*Text and item location entries*.

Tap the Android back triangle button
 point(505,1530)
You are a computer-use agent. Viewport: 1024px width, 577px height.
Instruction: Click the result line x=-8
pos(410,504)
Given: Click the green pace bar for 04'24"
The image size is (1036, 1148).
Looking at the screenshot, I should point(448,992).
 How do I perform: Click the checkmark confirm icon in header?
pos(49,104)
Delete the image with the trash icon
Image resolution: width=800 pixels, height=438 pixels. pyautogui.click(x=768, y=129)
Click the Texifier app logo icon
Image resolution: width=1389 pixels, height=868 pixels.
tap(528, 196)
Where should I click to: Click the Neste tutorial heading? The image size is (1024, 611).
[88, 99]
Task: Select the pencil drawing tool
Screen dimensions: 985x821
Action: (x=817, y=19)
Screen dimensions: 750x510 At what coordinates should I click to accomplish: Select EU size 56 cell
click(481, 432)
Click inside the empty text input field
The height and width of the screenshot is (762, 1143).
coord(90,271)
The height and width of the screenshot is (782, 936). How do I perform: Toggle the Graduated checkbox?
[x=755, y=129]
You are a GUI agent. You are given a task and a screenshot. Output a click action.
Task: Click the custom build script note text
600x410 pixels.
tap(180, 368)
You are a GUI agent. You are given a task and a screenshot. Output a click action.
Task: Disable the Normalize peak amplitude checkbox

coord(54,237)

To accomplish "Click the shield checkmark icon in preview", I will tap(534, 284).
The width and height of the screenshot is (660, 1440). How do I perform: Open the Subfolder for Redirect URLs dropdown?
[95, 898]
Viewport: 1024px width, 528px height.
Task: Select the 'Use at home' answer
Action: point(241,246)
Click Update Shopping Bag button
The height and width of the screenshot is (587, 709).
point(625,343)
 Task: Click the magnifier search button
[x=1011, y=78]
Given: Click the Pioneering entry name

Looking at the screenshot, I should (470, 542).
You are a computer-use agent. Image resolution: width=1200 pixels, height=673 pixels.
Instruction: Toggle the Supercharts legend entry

*Stated exercise*.
Extract every line of the records above and reproduce each one unchanged.

*Exercise output*.
Tap the Android back triangle button
 point(505,1530)
You are a computer-use agent. Viewport: 1024px width, 577px height.
Instruction: Click the result line x=-8
pos(410,504)
Given: Click the green pace bar for 04'24"
The image size is (1036, 1148).
Looking at the screenshot, I should point(448,992).
 How do I perform: Click the checkmark confirm icon in header?
pos(49,104)
Delete the image with the trash icon
Image resolution: width=800 pixels, height=438 pixels. pyautogui.click(x=768, y=129)
Click the Texifier app logo icon
Image resolution: width=1389 pixels, height=868 pixels.
tap(528, 196)
Where should I click to: Click the Neste tutorial heading? The image size is (1024, 611).
[88, 99]
Task: Select the pencil drawing tool
Screen dimensions: 985x821
Action: (x=817, y=19)
Screen dimensions: 750x510 At what coordinates should I click to accomplish: Select EU size 56 cell
click(481, 432)
Click inside the empty text input field
The height and width of the screenshot is (762, 1143).
coord(90,271)
The height and width of the screenshot is (782, 936). How do I perform: Toggle the Graduated checkbox?
[x=755, y=129]
You are a GUI agent. You are given a task and a screenshot. Output a click action.
Task: Click the custom build script note text
600x410 pixels.
tap(180, 368)
You are a GUI agent. You are given a task and a screenshot. Output a click action.
Task: Disable the Normalize peak amplitude checkbox

coord(54,237)

To accomplish "Click the shield checkmark icon in preview", I will tap(534, 284).
The width and height of the screenshot is (660, 1440). How do I perform: Open the Subfolder for Redirect URLs dropdown?
[95, 898]
Viewport: 1024px width, 528px height.
Task: Select the 'Use at home' answer
Action: point(241,246)
Click Update Shopping Bag button
The height and width of the screenshot is (587, 709).
point(625,343)
 Task: Click the magnifier search button
[x=1011, y=78]
Given: Click the Pioneering entry name

Looking at the screenshot, I should (470, 542).
You are a computer-use agent. Image resolution: width=1200 pixels, height=673 pixels.
Instruction: Toggle the Supercharts legend entry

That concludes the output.